Pendant mes études, j’ai travaillé dans un centre d’appels.
Ma mission ? Prendre des rendez-vous auprès de particuliers et de professionnels. Puis on m’a confié la création de campagnes de prospection pour différents client·es. Il fallait rapidement comprendre leur contexte, leurs enjeux, leurs objectifs, leur cible. Puis traduire tout ça en une campagne et former nos équipes pour les déployer.
Au téléphone, tu n’as pas le visage de la personne en face de toi.
Tu n’as que sa voix, un silence, une hésitation, un changement d’énergie.
Cette expérience m’a appris quelque chose qui me sert encore aujourd’hui : une bonne prospection ne repose pas uniquement sur ce qu’on dit. Elle repose sur notre capacité à comprendre l’autre.
Après mes études
J’ai travaillé comme assistante chef de produit dans l’industrie, puis comme responsable marketing et communication dans l’événementiel. J’ai ensuite rejoint le milieu associatif au Québec en tant que chargée de projets.
On pourrait croire que je me suis alors éloignée du commercial, mais c’est tout l’inverse.
J’ai continué à travailler au contact des équipes commerciales, des client·es, des partenaires et du terrain, j’ai participé à des salons, j’ai toujours beaucoup échangé avec les client·es
J’ai vu des stratégies marketing être pensées au niveau de la direction… puis confrontées à la réalité de celles et ceux qui devaient les appliquer.
Et c’est là que j’ai compris quelque chose d’essentiel :
avant de construire une stratégie, il faut comprendre la réalité des personnes qui vont la faire vivre. Sinon, on peut avoir une stratégie parfaitement construite sur le papier et totalement inutilisable dans la vraie vie.
La prospection n’a pas une seule forme.
Mes expériences dans des secteurs très différents m’ont aussi appris qu’il n’existe pas une méthode universelle pour prospecter.
La bonne approche dépend de ton marché, de ton offre, de ton métier, de ta personnalité, et de tes objectifs.
Dans l’associatif, par exemple, on ne parlait pas forcément de « prospection », on parlait de partenariats, de financement, de mécénat.

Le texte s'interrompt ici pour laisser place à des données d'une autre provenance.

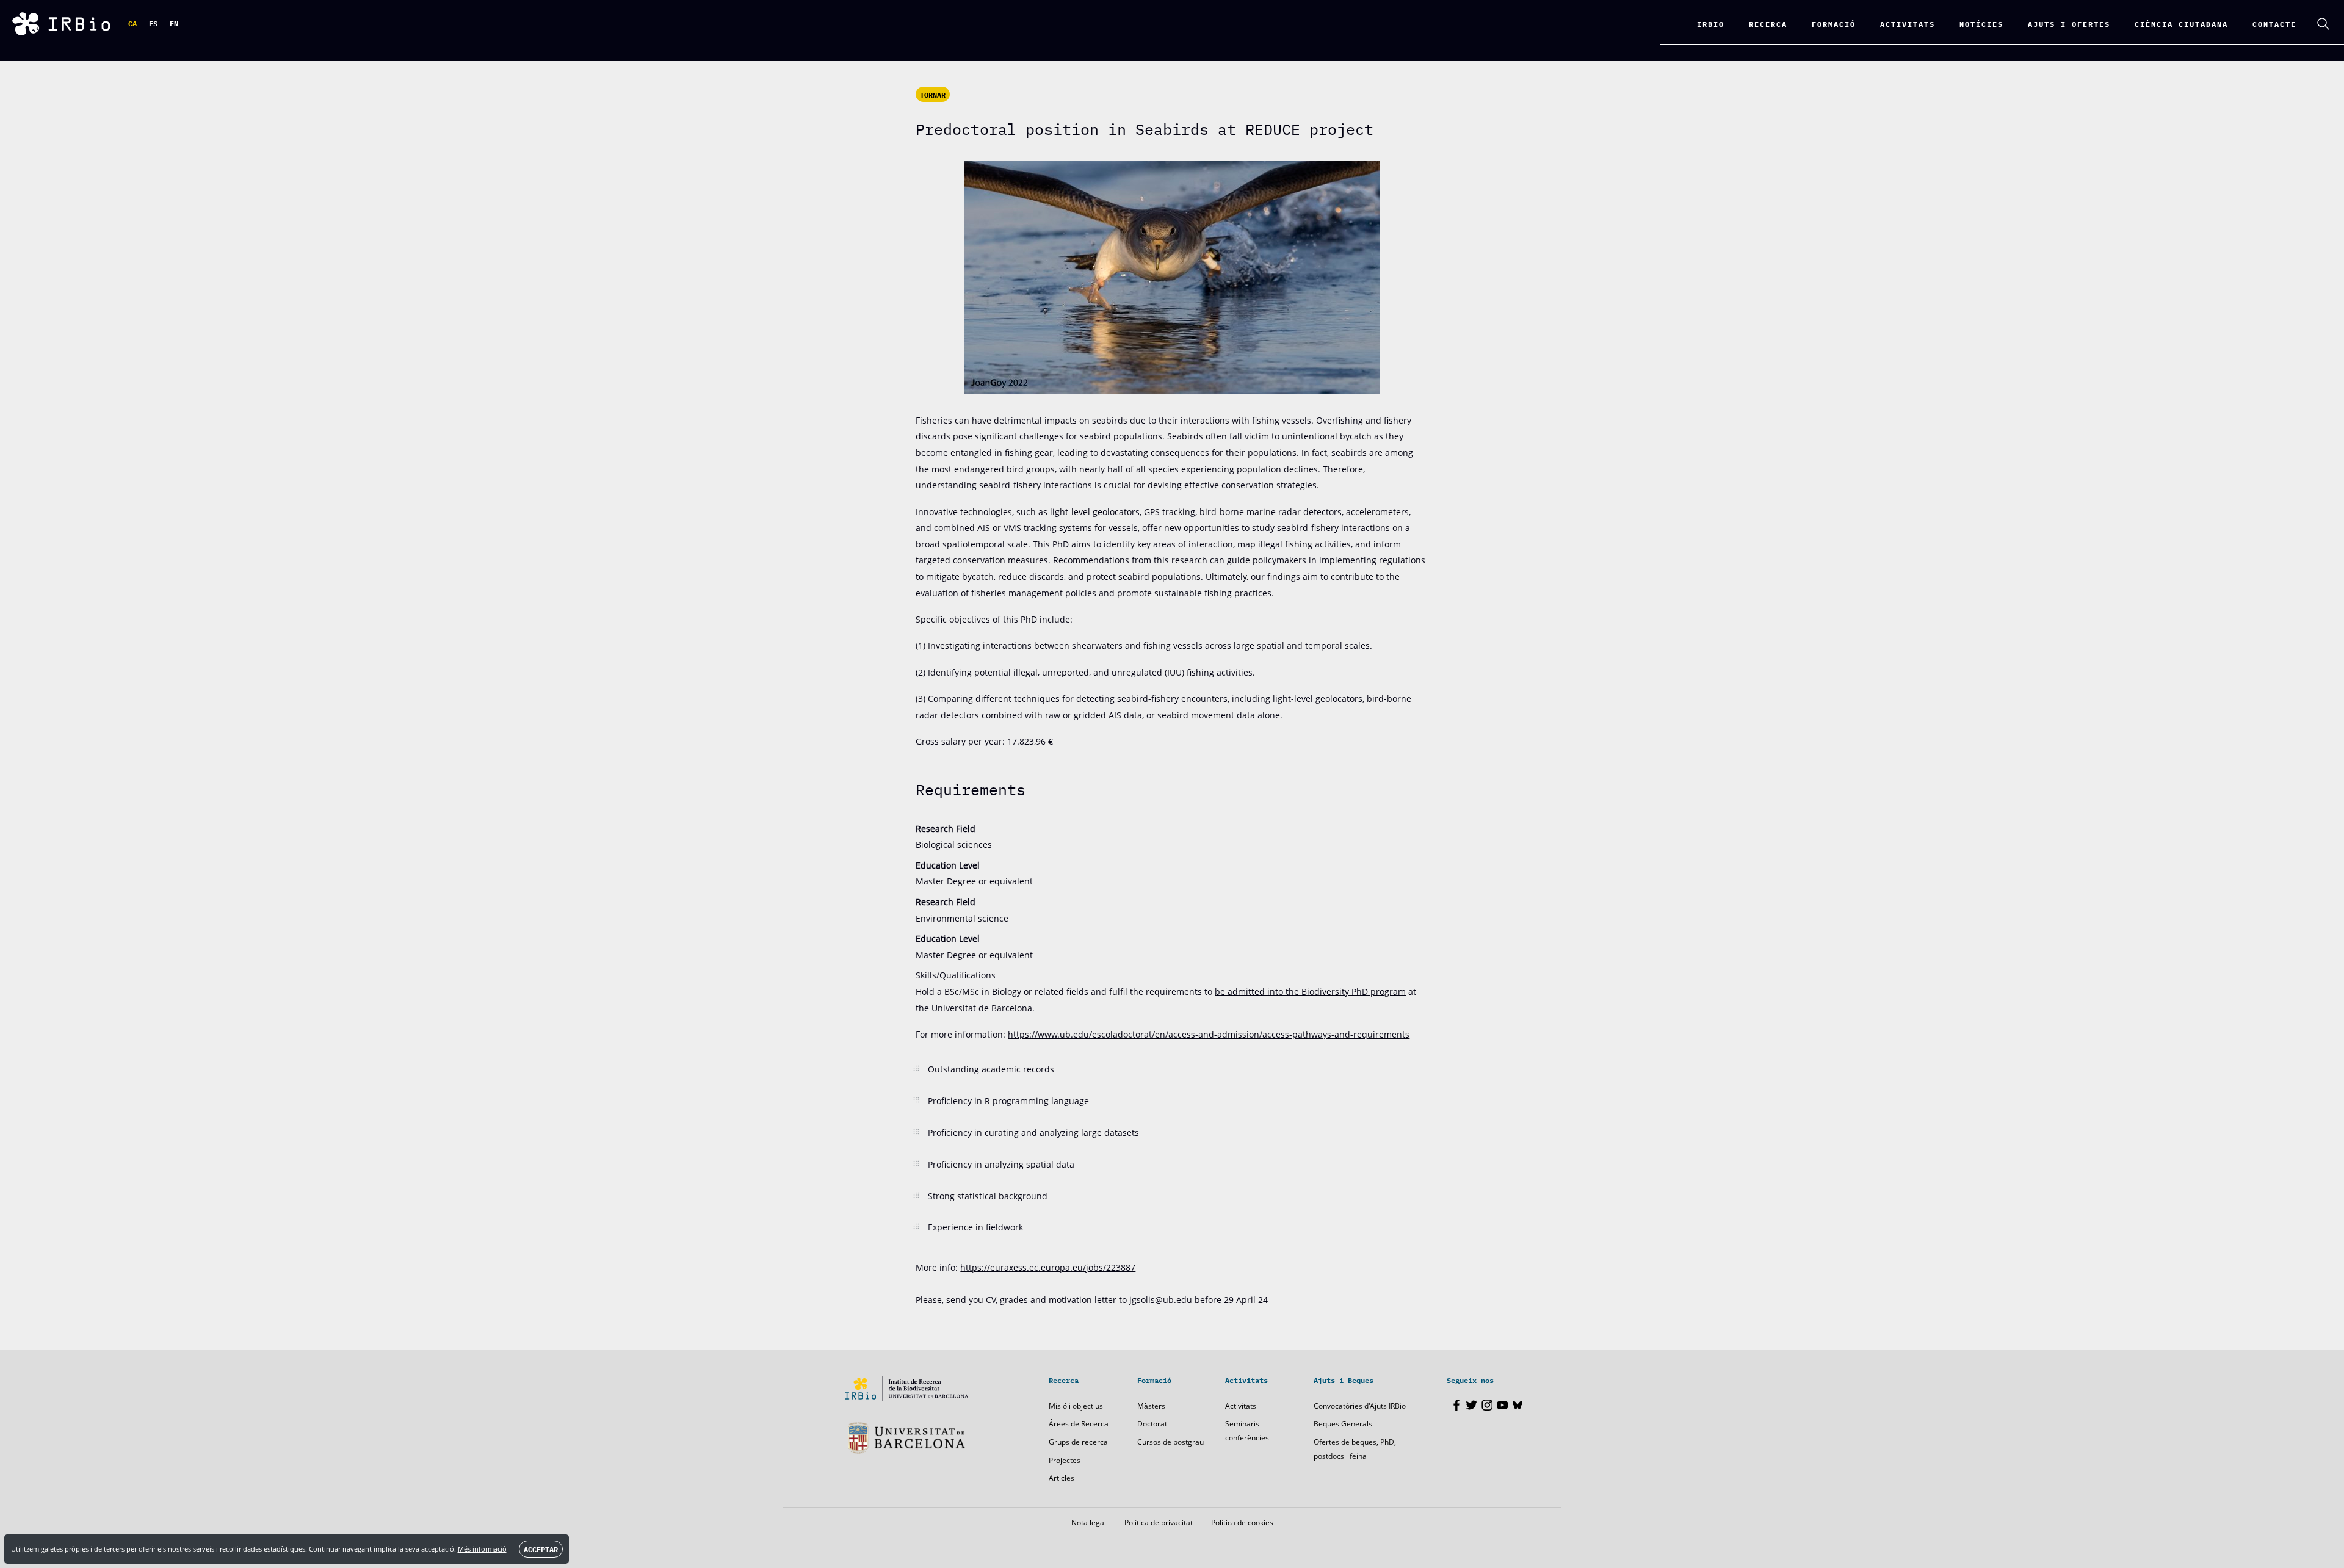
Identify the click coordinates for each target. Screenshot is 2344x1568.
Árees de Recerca (1079, 1423)
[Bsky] (1517, 1405)
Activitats (1240, 1406)
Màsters (1151, 1406)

Pourtant, le principe restait le même :
➜ identifier les bonnes organisations
➜ comprendre ce qu’elles avaient à gagner à travailler avec nous
➜ les approcher au bon moment
➜ créer une relation suffisamment solide pour qu’elle dure
J’ai aussi démarché des entreprises pour obtenir des produits et services qui pouvaient ensuite être revendus afin de financer l’organisation. Et cela m’a confortée dans une conviction :
la prospection n’est pas une technique de vente secrète. C’est une façon de créer des liens utiles. Elle prend simplement une couleur différente selon le contexte.
Même le projet de traverser le Canada en vélo tandem m’a ramenée à la prospection.
En 2022, j’ai quitté mon poste pour traverser le Canada en vélo tandem avec mon partenaire, dans le cadre d’un projet de sensibilisation à la pratique du vélo.
Pour faire vivre ce projet, il fallait trouver des associations partout dans le pays, et pour financer l’aventure, j’ai créé une campagne de sociofinancement.
Elle a atteint 129 % de son objectif.
Là encore, il fallait contacter les bonnes personnes, leur expliquer le projet, leur donner une bonne raison de participer et créer une relation.
C’est une autre forme de prospection, une autre cible, un autre contexte, mais toujours le même fond : comprendre ce qui compte pour l’autre et créer le bon lien au bon moment.
Aujourd’hui, je mets tout ça au service de celles et ceux qui veulent développer leur activité sans devenir quelqu’un d’autre pour y arriver.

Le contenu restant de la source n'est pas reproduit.